# EXTRACT TO READ:
____

Yet books of his such as "My Name Is Aram," that glowing bit of radium extracted from the pitchblende of a rather grim Fresno childhood, will certainly be read a hundred years hence…. (pp. 13-14)
Peter Sourian, in The New York Times Book Review (© 1972 by the New York Times Company; reprinted by permission), April 2, 1972.
Saroyan has been around so long and is so prolific that one forgets the importance of his contribution to the American short story; his first and best-known collection, The Daring Young Man on the Flying Trapeze (1934), brought to the short story a freshness of vision, simplicity, gaiety, and sympathetic understanding of little people at a time when the genre was becoming enmired in an angry social consciousness or basically meaningless slice-of-life realism. In spite of whimsy, repetitiveness, and self-imitation, Saroyan's stories are part of the permanent literature of the American short story, and his "country"—particularly San Francisco, Fresno, and their environs—is as real in its way as Faulkner's Mississippi. Particularly effective is Saroyan's depiction of childhood and adolescence; stories like "The Fifty-Yard Dash," "The Parsley Garden," "The Home of the Human Race" and "Winter Vineyard Workers" are little classics, which have about them the warmth of an August afternoon with the scent of ripening fruit in the air. (pp. 164-65)

____

# ACTIVITY A:
From the Saroyan commentary, extract the passage that begins at the words "Yet books of" and stops after the words "April 2, 1972.".
# ACTIVITY B:
List every story that the Saroyan commentary calls "little classics."
The lines after this point are separate material, unrelated to the Saroyan commentary.

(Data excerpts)

____

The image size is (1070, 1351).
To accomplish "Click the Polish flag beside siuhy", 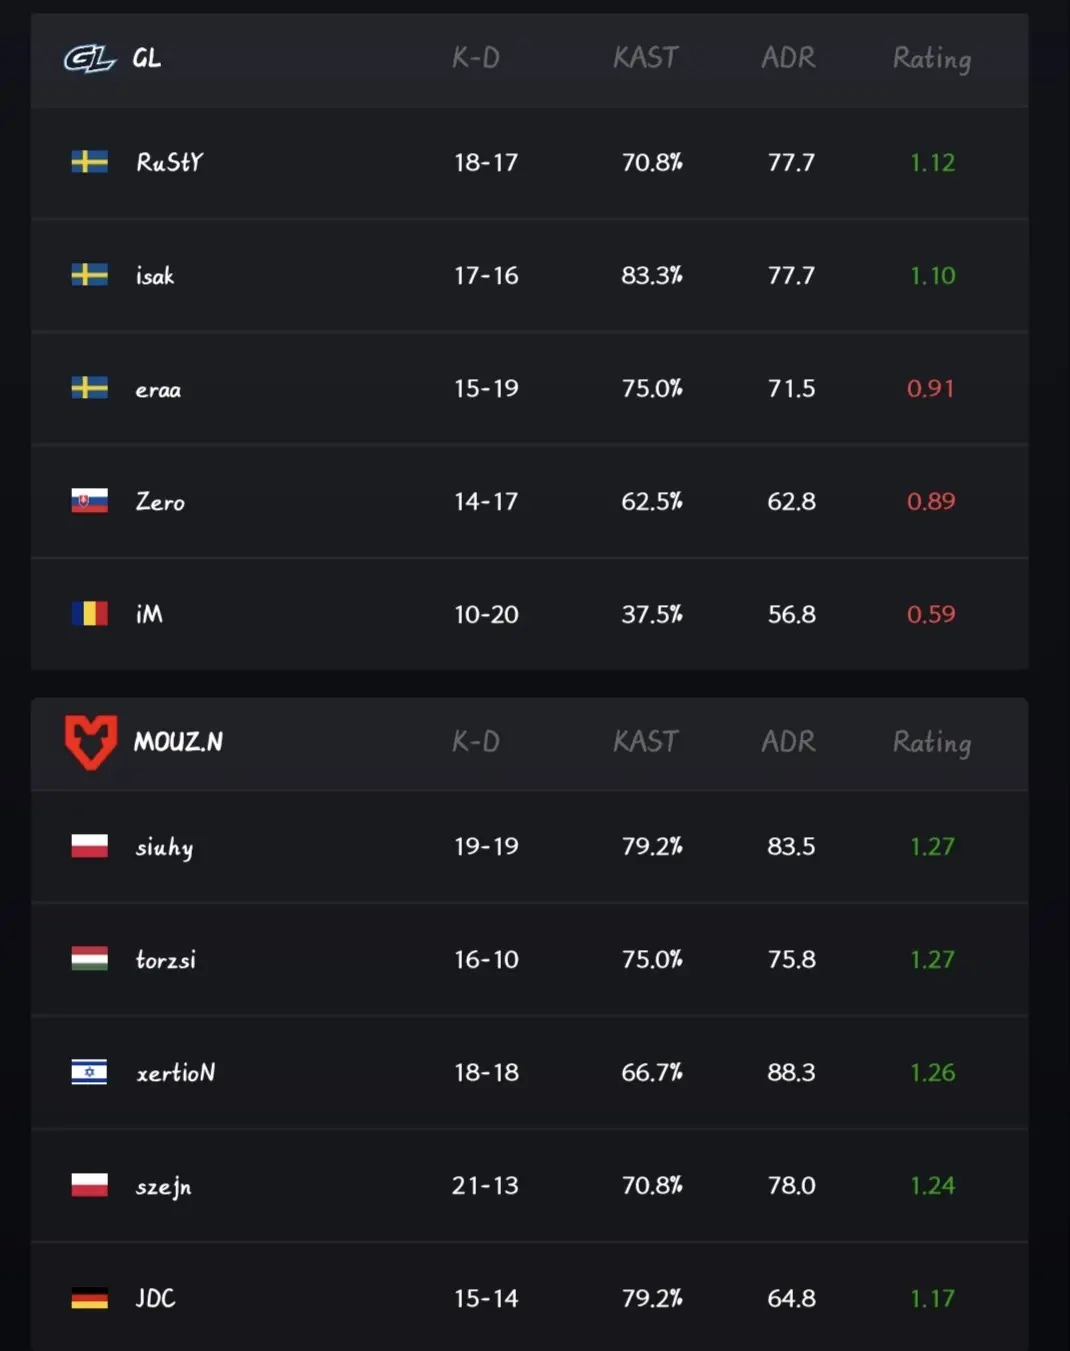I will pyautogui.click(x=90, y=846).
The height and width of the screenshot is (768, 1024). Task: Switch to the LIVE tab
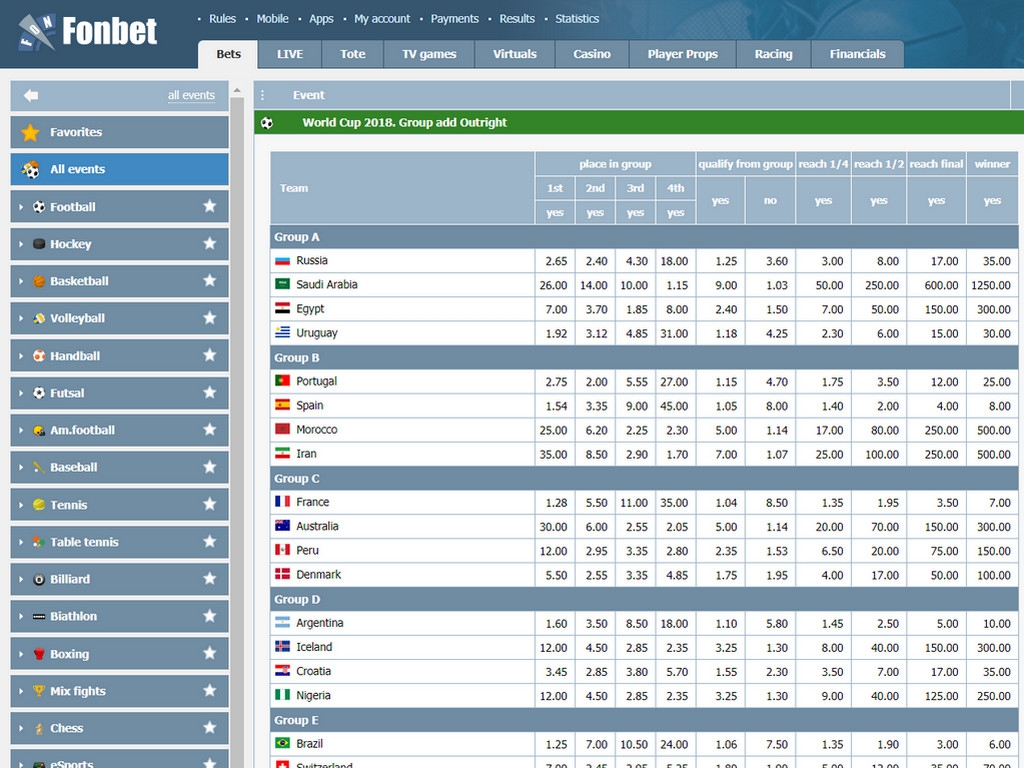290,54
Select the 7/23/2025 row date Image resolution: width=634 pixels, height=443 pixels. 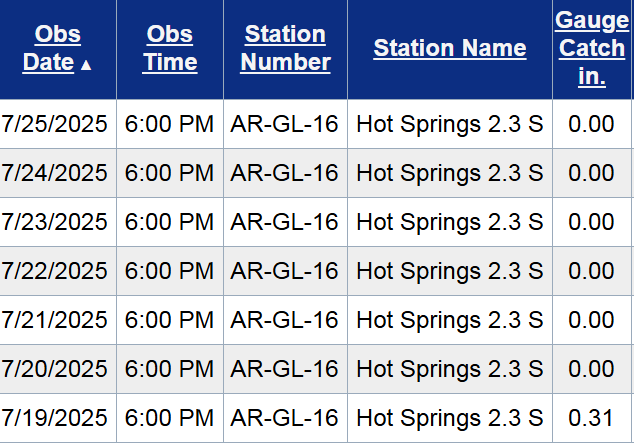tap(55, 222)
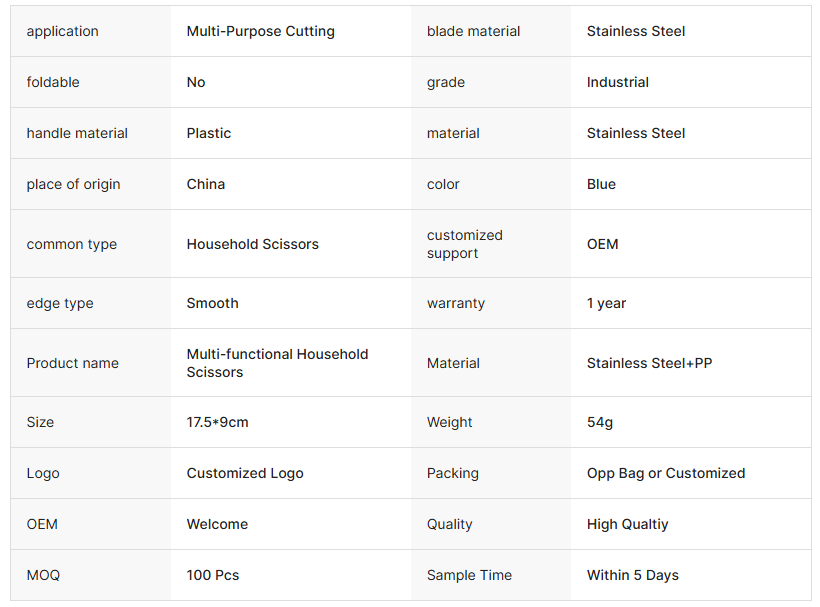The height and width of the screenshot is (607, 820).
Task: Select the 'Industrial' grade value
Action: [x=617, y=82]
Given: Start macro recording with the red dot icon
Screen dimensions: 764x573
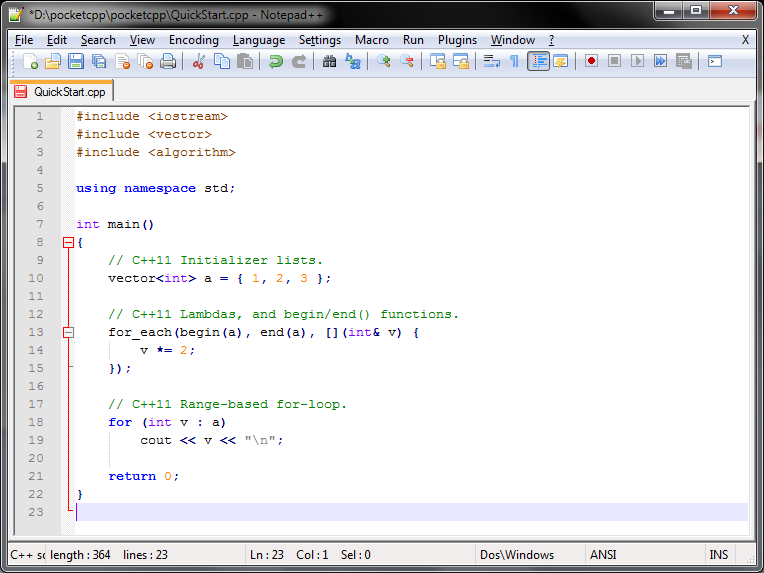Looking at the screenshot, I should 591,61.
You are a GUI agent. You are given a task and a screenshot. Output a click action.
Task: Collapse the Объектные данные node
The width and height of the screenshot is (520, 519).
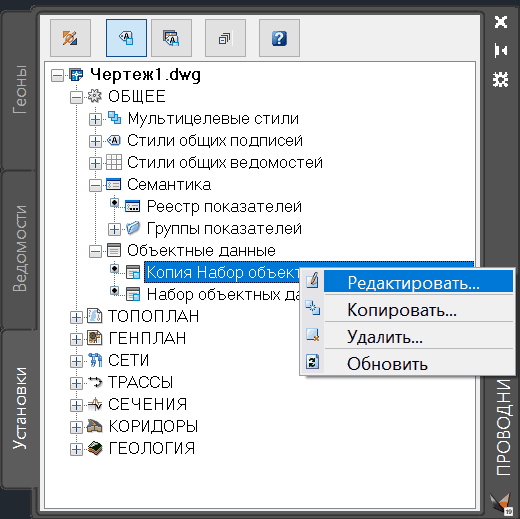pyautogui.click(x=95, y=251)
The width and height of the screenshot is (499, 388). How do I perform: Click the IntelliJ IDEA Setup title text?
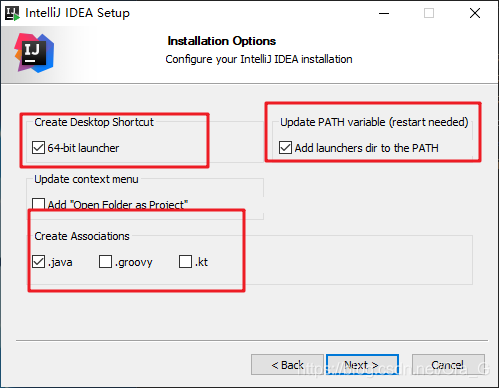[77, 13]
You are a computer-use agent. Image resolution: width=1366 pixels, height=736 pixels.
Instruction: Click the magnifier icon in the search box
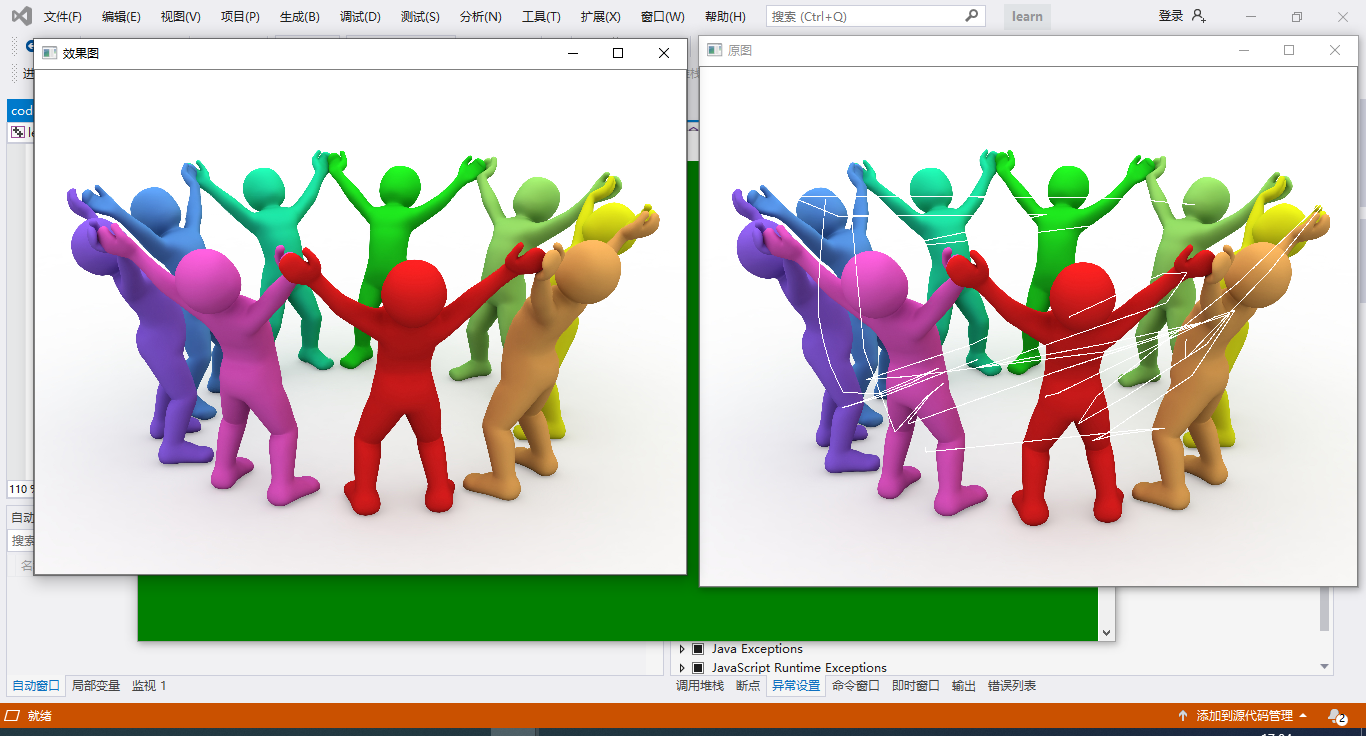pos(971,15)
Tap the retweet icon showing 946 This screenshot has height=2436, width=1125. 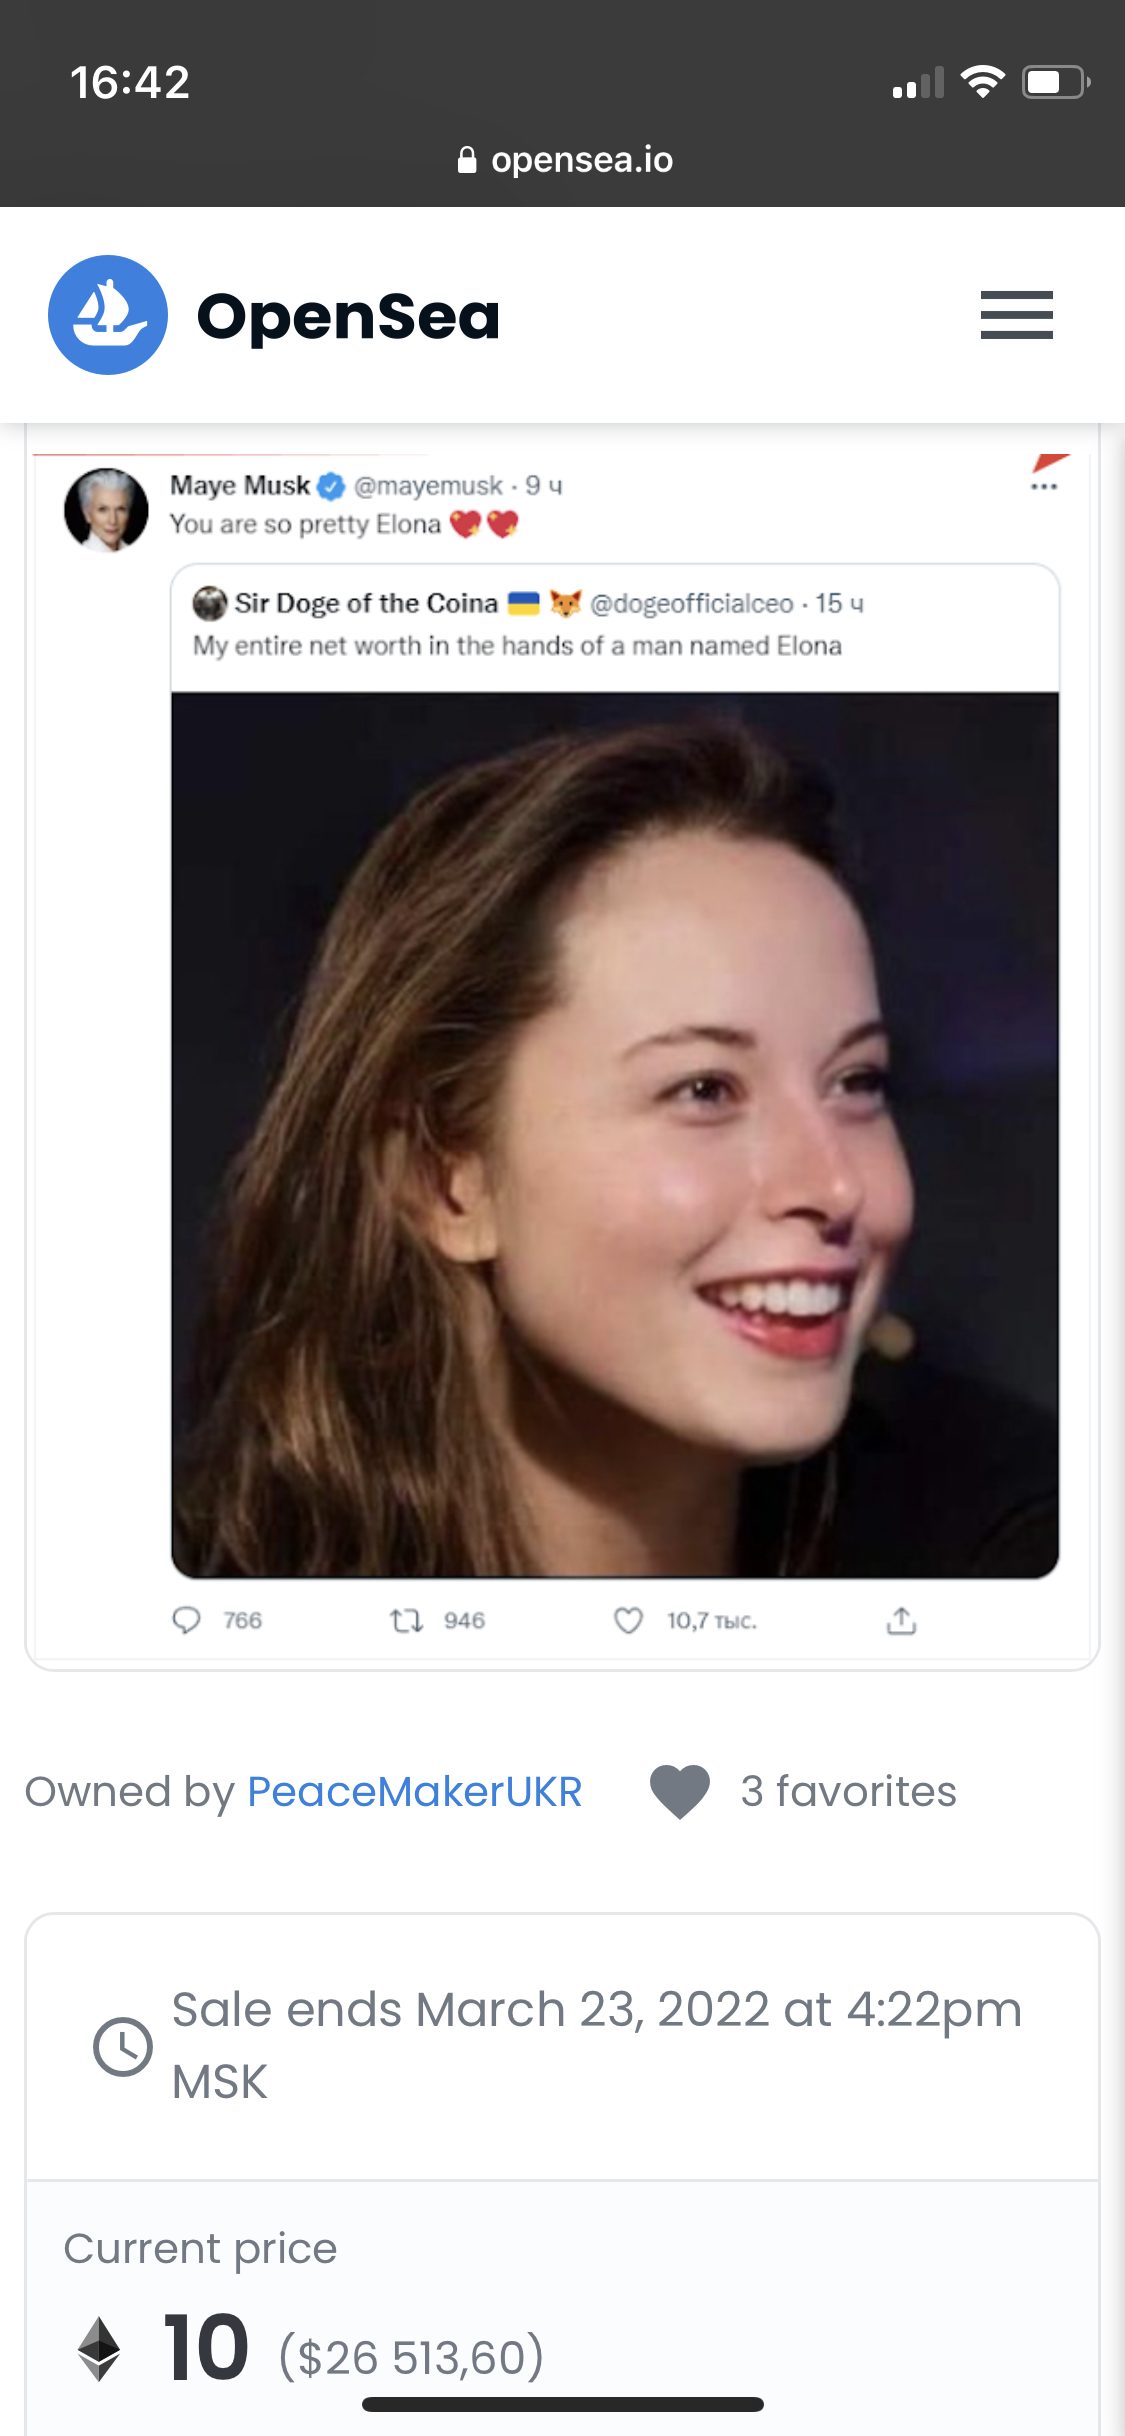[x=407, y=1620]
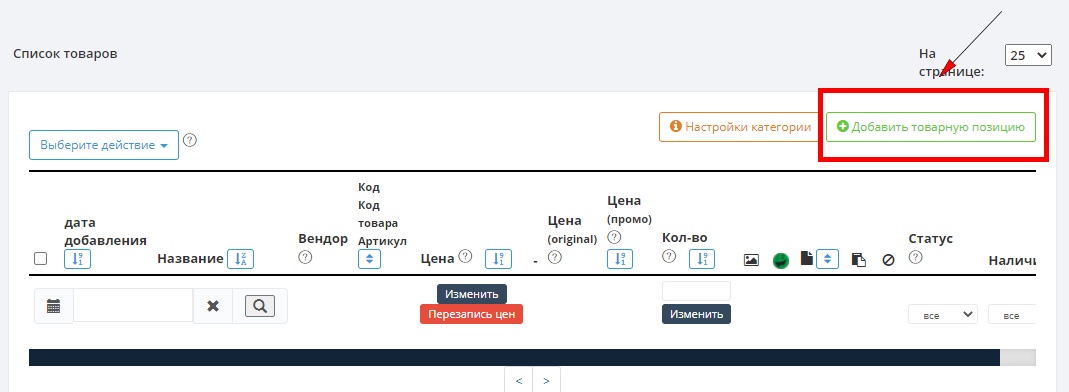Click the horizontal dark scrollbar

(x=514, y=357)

____

# OUTPUT A:
Yet books of his such as "My Name Is Aram," that glowing bit of radium extracted from the pitchblende of a rather grim Fresno childhood, will certainly be read a hundred years hence…. (pp. 13-14)
Peter Sourian, in The New York Times Book Review (© 1972 by the New York Times Company; reprinted by permission), April 2, 1972.

# OUTPUT B:
"The Fifty-Yard Dash"
"The Parsley Garden"
"The Home of the Human Race"
"Winter Vineyard Workers"